Closing the term brings its own set of challenges. There are time pressures around grading and graduation deadlines. The office hours that have been unused all semester are suddenly filled by students who are anxious over grades and over their careers. There’s the mad scramble to arrange meetings with colleagues and the list of tasks to be completed before the academic year ends. There’s my low-but-still-present concern about student evaluations and my fervent desire to bring this semester to a close so that I can reclaim my time for writing, reading, and resting.
It doesn’t matter how many times I’ve taught a course and if every student is one whom I already know. Each course like launching and landing a rocket; both are high-stakes. Prior to launch, every part of that rocket has to be inspected and some parts require updating or rebuilding. You might have to make changes to meet the needs of the crew, which are different from the needs of the last one. Landing brings its own set of issues, especially pressures around time, debriefing, and leaving things in a good state for the next launch.
I’m also wrapping up a busy period of travel and speaking. Last week I made my first trip to the Calvin Festival of Faith and Writing. I had the privilege of speaking at the university chapel service and doing a festival talk on the importance of Black women’s voices in pointing the way toward liberation and healing. The highlight, though, was doing so live recording of the Truth’s Table podcast with Ekemini Uwan and Dr. Christina Edmondson. The other highlight was breaking bread with writer/speaker friends like Dr. Natasha Sistrunk Robinson and Dr. Jemar Tisby (follow him on Substack). Buy their books!
Travel tends to be very disruptive to my self-care rhythms. This year I made a promise to myself that I would maintain my exercise and nutrition habits even when away from home. For years now, I’ve packed a portable yoga mat and strap in my suitcase, but they’ve often gone unused. This year, I’ve used them consistently while traveling. And I’ve added a set of resistance bands so that I can do my strength training on the road. It’s a personal point of pride to say that I’ve exercised in six states this year. The trip to Calvin was no exception. I did strength training, yoga, and got plenty of cardio. In fact, I closed all three rings on my Apple Watch everyday of the trip!

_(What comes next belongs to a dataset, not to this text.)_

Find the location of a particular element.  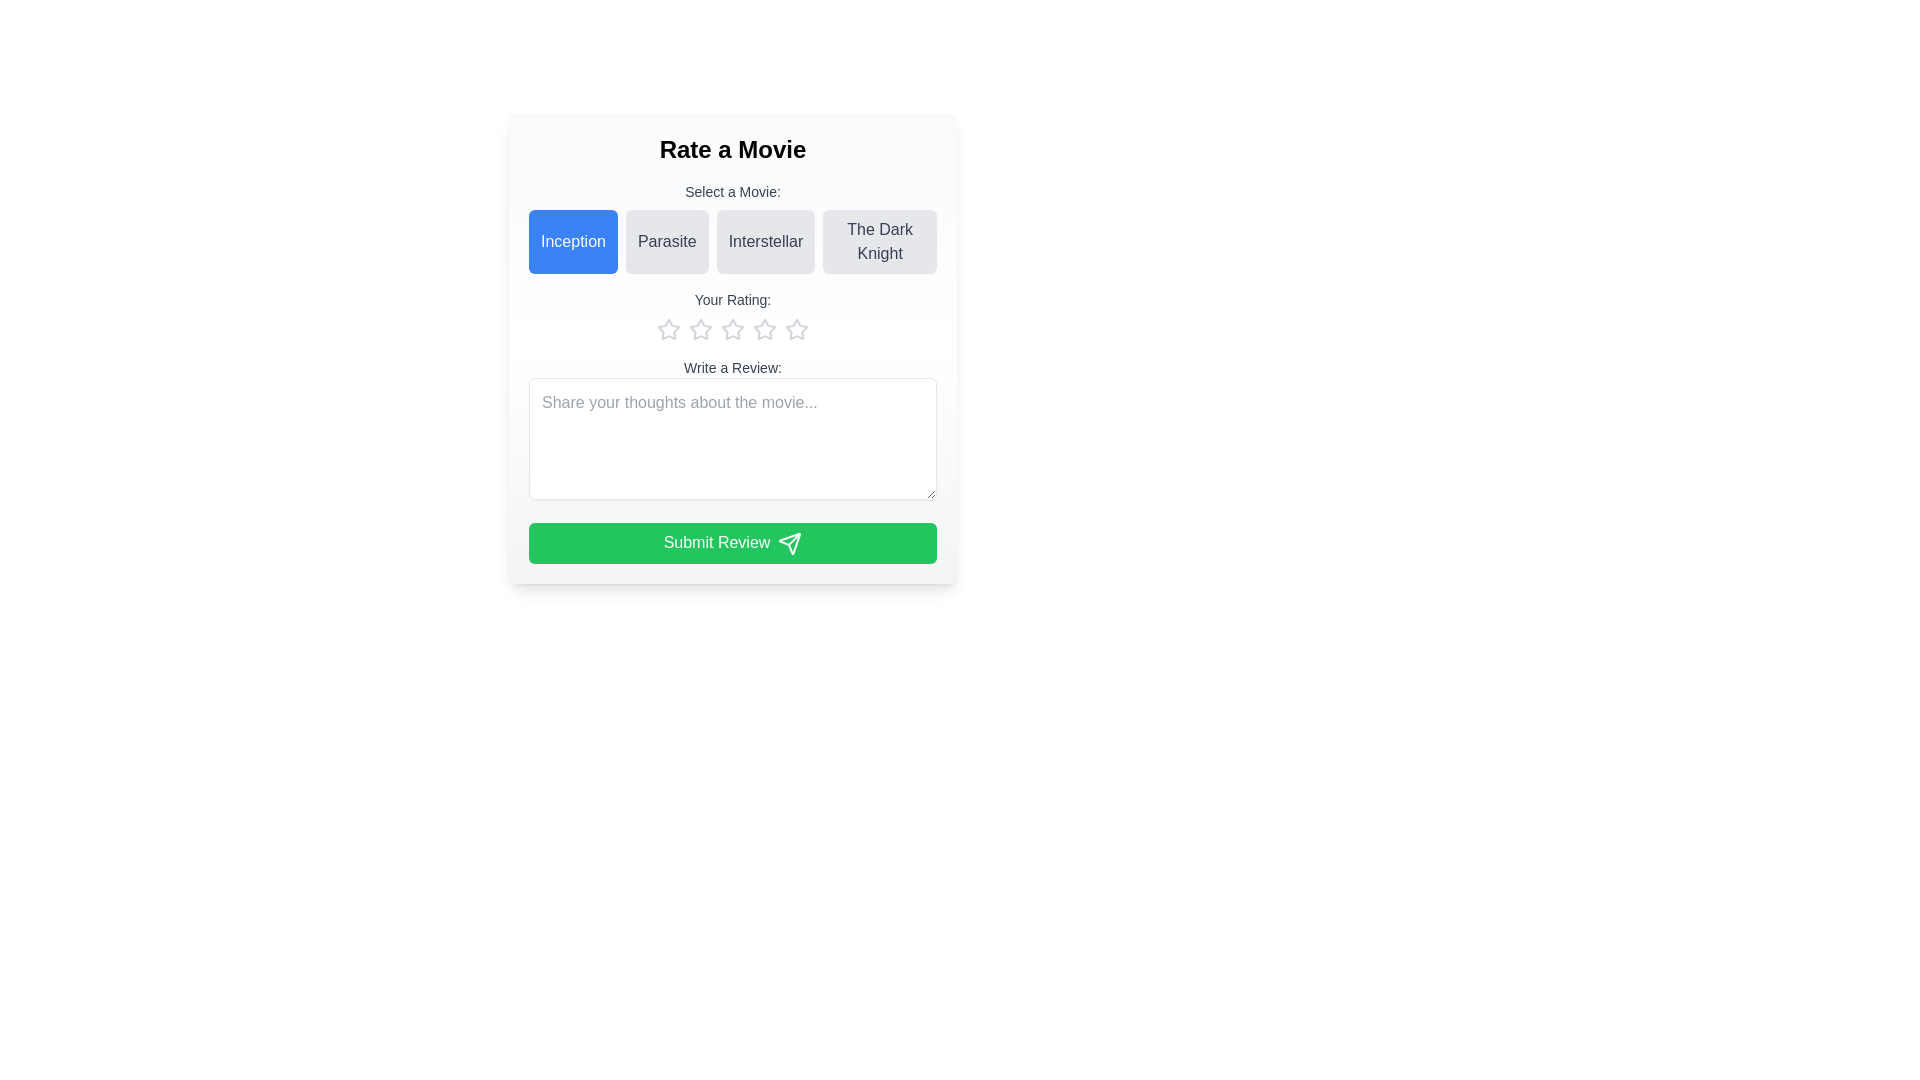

Despite that progress, I’m ready to ease into the rhythms of summer. My next book project is starting to bubble up and I need space and time to dream. That, for me, requires personal daily rhythms of meditation, exercise, reading, and writing, rhythms that are hard to maintain under the constant pressure of classes and speaking. One of the oddities about academia is that we are expected to write but we aren’t given time for it. Summer is when faculty do the work required for tenure and promotion.
I really dislike cleaning, but spring cleaning for me is about clearing the way to reclaim my time: my time for meditation and exercise; my time for hanging out with family at the grill and with neighbors at the pool; my time for doing the work that is most meaningful to me. So over the next month, I’ll be putting things back in their proper places, discarding what I no longer need, and dusting off some things that have been neglected. Pretty soon the sign is going up on my schedule and my to-do list: “closed for cleaning.”
While I'm glad you'll get some time for "spring cleaning" soon - I am very much looking forward to hearing you speak at the ACPE Conference in Pittsburgh next month. And if it helps you to have a yoga buddy or gym partner, while you're there, let me know!